A heavy nod of defeat for the day. Four nights in a row of only two interrupted hours of sleep for each night. Sleep rhythms are currently as irregular and unpredictable as the summer storms that often blow through and miss us recently. I miss the rain. I miss it like I miss sleep. My mind is dry and body feels pulled and clawed and pinched off into one thousand pieces and seemingly go missing for long periods of time as if of very same little fingers ran off and put those bits of my heart and mind in their pockets and forgot about them.
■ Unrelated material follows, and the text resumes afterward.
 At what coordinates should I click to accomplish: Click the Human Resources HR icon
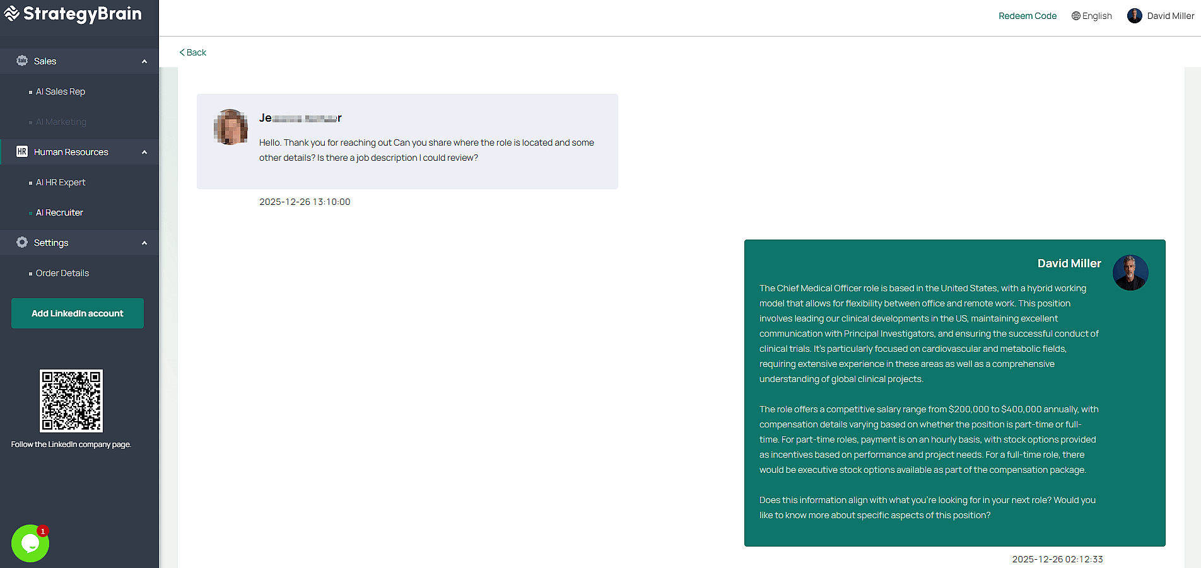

In a way I suppose it’s true. My heart and consciousness are always on my babies. Always on my husband. Mama look at me. Anna look at me. We need you. I need you. Amongst friendships and clients and being a wife and a mama and business owner what is left of me at the end of some days is raw. Raw like the skin under your nails after digging out weeds in the garden box. Worn as thin as the threadbare linen that holds the baby against my skin nearly every day. Skin that is never not being touched by someone. I know every other mama knows this bittersweet pain. The every day pull in so many directions and having nothing left of yourself for yourself. God damn this world it ever expects me to be perfect. To be on time for a play date. To have a house that doesn’t have a layer of cracker crumbs on the floor mere seconds after the third round of vacuuming for the day. To remember every single friends birthday on time. To even remember to put mascara on the other eye.
As I write this in broken stolen moments I still have one pulling at my shirt again to nurse himself to sleep and another asking for a sixth round of “ten tiny toes” and my love sitting at my feet looking over with a mutual silent “I miss you too” on his face and my heart feels like cracked bone porcelain. This is the scene I set before you. That every mother holds in her breast. We tuck ourselves into everyone else’s pocket until only the barest bit of self is left and in a split second of selfishness know that really those three sets of pockets are the happiest place my self could ever be.